The records appear below. Set down exactly each line from the one that contains "The height and width of the screenshot is (439, 800)." through the last, both included.

--- START ---

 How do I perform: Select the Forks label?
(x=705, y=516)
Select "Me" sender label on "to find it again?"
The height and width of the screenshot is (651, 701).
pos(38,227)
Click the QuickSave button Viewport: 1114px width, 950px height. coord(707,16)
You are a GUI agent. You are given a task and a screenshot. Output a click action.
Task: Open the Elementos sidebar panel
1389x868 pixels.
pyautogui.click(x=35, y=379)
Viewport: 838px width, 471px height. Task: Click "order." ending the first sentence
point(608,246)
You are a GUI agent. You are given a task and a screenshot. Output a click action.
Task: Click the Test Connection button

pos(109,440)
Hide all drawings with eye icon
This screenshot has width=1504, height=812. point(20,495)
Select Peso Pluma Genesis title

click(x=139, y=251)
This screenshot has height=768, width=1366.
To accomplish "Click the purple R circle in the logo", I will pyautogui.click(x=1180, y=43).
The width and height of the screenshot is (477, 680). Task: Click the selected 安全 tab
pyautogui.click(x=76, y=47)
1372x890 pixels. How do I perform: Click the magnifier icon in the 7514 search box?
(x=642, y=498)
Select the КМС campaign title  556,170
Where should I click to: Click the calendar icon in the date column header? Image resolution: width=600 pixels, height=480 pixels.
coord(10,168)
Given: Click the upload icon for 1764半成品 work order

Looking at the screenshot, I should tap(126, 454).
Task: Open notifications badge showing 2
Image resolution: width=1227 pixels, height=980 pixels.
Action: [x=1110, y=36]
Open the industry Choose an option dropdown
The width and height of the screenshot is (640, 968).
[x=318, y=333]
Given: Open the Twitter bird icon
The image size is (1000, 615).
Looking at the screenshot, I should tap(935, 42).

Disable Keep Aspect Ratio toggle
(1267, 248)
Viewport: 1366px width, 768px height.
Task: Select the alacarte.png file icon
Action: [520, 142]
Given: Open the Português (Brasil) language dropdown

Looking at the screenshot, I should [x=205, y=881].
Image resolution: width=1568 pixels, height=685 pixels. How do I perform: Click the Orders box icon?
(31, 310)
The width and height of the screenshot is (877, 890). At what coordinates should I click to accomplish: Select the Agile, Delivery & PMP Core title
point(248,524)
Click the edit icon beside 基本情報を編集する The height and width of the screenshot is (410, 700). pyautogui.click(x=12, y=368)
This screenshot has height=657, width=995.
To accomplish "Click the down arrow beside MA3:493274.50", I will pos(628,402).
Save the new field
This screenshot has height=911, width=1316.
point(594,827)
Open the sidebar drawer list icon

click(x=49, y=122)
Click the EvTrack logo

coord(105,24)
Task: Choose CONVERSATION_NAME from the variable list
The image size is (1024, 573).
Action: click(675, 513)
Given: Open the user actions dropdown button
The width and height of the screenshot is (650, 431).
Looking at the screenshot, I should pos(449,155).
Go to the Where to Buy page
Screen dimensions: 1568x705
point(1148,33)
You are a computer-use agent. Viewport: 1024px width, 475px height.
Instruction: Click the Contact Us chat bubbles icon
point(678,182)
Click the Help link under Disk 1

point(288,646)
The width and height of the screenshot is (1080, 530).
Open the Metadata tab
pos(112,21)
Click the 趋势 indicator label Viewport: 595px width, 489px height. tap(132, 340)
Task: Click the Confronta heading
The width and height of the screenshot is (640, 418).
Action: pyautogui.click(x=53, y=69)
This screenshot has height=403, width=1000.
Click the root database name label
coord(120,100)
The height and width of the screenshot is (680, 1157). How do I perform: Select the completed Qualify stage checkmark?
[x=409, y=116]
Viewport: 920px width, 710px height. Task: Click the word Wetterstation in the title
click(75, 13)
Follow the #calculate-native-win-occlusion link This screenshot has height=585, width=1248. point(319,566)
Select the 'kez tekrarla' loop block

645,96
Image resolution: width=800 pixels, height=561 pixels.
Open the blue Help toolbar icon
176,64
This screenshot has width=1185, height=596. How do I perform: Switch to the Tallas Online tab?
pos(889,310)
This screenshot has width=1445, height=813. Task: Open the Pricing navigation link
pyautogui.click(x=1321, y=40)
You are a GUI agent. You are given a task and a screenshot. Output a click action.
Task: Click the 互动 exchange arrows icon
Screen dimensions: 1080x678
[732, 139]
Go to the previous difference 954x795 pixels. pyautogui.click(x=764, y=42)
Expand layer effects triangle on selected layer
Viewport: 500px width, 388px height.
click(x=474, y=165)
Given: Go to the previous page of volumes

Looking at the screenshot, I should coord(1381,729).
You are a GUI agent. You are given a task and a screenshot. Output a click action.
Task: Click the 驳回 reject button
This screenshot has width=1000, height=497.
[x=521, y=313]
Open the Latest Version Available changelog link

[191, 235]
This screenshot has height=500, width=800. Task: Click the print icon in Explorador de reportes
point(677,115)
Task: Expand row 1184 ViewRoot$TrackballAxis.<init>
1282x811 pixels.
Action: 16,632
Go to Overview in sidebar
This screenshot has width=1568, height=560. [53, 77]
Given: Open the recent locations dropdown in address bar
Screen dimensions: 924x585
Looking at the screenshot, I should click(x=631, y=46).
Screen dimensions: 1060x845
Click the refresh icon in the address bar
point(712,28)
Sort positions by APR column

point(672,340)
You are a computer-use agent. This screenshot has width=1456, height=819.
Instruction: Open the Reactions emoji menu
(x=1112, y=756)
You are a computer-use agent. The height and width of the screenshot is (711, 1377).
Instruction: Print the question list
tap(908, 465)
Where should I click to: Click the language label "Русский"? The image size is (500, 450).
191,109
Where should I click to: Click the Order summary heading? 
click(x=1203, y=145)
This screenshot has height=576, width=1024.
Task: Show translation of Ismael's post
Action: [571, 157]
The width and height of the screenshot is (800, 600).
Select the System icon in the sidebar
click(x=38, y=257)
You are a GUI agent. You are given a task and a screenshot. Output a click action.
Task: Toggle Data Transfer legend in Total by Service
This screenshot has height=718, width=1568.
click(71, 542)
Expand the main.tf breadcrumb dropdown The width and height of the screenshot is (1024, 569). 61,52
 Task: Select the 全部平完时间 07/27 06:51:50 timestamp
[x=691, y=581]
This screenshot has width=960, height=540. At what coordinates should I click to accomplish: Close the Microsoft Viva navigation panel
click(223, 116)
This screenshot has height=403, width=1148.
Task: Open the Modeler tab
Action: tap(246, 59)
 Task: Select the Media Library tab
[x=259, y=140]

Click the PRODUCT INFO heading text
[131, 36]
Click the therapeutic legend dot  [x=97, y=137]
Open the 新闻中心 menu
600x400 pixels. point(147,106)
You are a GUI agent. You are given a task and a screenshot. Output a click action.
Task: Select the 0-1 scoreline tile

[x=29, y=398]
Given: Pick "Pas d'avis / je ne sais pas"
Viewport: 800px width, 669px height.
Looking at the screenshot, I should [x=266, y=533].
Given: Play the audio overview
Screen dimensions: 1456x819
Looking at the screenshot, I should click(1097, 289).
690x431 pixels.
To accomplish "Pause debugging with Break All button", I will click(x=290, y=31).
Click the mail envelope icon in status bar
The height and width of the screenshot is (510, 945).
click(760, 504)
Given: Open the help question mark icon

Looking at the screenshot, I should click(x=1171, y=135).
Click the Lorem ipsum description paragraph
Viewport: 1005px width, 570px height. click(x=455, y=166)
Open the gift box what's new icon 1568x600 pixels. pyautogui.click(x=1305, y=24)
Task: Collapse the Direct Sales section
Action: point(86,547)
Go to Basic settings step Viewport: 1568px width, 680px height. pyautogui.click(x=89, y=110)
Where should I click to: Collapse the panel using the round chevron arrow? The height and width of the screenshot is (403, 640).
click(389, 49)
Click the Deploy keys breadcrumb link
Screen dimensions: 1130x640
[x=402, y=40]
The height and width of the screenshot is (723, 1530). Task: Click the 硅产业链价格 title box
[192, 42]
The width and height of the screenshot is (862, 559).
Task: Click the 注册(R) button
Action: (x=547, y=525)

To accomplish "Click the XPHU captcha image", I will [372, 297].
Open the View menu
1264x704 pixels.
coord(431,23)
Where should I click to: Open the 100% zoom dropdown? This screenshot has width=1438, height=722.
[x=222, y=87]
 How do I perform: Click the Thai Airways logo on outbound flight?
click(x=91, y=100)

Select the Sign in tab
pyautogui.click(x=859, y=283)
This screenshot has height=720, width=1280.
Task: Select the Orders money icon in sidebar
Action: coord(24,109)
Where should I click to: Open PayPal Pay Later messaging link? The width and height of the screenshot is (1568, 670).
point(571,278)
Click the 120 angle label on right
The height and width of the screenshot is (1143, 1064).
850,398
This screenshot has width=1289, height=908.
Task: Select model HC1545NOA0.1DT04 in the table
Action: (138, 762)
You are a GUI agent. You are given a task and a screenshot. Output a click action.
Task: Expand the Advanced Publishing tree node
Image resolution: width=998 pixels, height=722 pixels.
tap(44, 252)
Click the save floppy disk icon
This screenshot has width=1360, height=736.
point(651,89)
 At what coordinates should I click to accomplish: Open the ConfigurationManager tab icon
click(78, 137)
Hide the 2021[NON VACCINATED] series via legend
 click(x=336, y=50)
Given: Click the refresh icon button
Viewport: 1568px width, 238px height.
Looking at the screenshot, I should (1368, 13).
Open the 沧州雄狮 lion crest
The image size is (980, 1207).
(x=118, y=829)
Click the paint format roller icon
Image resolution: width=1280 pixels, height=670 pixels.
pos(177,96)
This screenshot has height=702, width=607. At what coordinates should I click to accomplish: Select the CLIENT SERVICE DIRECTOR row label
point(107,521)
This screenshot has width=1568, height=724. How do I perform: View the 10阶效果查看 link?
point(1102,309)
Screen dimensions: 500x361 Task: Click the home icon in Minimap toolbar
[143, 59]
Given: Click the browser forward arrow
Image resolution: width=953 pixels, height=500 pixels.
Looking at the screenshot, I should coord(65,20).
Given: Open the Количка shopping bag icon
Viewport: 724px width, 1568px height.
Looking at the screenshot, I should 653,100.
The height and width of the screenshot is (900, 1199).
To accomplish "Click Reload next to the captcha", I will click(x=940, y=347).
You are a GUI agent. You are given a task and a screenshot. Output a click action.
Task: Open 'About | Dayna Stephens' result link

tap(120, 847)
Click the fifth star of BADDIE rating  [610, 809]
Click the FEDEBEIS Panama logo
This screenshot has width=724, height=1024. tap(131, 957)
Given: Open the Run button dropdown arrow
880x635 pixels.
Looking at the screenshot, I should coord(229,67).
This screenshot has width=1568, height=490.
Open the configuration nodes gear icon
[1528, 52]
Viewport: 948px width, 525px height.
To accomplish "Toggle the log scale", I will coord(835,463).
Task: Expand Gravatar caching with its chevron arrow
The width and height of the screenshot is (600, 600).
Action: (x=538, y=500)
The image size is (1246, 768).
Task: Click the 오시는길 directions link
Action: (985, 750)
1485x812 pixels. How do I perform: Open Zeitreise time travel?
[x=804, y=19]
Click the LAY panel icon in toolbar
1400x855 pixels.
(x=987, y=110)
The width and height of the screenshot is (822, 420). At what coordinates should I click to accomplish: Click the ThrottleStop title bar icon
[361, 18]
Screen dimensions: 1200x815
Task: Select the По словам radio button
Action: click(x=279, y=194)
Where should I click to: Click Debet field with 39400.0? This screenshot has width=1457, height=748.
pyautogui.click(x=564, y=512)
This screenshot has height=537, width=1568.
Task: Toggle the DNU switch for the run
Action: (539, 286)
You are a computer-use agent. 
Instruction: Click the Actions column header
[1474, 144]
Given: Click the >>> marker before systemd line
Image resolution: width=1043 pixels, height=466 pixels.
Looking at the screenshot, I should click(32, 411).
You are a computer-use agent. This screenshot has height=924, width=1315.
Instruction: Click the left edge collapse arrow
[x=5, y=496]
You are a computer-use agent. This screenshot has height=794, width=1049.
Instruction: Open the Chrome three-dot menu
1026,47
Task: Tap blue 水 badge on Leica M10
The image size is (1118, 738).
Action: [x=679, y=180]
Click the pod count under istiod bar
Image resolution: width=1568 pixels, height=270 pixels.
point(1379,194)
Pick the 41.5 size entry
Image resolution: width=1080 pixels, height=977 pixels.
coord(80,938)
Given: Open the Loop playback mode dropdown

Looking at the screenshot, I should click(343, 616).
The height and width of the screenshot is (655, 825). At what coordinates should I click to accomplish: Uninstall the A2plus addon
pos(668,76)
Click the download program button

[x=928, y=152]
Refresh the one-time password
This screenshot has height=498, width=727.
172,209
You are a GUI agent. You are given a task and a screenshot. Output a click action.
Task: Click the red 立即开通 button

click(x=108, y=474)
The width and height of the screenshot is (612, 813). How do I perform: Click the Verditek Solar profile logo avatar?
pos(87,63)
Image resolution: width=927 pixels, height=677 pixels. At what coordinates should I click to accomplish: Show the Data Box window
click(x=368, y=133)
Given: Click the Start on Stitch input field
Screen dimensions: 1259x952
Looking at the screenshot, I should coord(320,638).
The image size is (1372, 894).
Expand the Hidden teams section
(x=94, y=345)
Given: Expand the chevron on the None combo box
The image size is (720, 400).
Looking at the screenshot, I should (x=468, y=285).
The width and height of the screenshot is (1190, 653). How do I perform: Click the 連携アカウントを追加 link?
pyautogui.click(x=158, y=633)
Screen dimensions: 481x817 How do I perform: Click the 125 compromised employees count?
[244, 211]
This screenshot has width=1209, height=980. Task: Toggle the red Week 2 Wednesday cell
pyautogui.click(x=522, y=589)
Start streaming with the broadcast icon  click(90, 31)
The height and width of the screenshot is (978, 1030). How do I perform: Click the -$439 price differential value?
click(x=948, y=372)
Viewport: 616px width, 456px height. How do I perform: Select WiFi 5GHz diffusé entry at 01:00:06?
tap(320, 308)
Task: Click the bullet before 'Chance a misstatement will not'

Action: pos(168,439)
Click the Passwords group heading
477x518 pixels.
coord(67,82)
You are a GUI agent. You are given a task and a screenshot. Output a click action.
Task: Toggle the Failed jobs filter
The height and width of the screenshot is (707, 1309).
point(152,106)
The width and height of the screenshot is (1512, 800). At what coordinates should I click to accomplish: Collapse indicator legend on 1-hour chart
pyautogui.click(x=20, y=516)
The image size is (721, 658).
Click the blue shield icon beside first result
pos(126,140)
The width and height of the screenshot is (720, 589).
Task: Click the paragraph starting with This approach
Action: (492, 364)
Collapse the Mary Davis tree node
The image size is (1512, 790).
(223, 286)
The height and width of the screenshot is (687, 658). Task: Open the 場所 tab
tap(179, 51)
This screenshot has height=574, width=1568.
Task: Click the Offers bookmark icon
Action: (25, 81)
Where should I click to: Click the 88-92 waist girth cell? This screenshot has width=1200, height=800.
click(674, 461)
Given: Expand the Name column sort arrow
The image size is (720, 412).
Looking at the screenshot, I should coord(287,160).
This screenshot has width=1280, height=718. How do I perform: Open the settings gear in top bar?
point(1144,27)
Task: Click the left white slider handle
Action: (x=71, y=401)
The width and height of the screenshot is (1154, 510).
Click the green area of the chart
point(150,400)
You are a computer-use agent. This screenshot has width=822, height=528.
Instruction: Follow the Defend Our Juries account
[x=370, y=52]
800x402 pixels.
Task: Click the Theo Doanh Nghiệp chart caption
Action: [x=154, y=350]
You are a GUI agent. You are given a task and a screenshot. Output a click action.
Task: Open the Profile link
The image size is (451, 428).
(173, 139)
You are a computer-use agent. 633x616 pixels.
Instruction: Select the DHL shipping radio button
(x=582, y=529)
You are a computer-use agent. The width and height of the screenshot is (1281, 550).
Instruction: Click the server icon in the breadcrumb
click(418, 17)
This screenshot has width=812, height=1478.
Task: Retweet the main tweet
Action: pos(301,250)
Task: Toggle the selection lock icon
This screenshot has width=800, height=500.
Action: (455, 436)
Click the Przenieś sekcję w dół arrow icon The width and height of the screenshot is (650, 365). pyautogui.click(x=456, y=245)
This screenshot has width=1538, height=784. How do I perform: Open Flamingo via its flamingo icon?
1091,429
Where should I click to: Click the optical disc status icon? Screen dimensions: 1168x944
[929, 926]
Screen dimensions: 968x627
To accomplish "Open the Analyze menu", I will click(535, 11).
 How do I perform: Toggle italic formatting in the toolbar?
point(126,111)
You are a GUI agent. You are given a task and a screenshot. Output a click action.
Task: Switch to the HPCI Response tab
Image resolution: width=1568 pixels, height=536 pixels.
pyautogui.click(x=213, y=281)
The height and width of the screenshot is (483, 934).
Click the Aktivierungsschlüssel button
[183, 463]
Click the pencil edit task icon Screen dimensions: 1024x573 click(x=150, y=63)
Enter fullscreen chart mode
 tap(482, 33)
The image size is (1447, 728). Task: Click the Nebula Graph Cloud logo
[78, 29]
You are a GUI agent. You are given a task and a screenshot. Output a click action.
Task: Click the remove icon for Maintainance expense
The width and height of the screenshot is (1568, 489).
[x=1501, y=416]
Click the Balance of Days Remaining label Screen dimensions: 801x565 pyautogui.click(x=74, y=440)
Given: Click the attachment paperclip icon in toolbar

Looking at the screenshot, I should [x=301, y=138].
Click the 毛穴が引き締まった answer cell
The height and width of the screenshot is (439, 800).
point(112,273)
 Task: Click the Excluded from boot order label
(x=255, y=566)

--- END ---

- WRITTEN ANSWER:
The height and width of the screenshot is (439, 800).
point(112,273)
 Task: Click the Excluded from boot order label
(x=255, y=566)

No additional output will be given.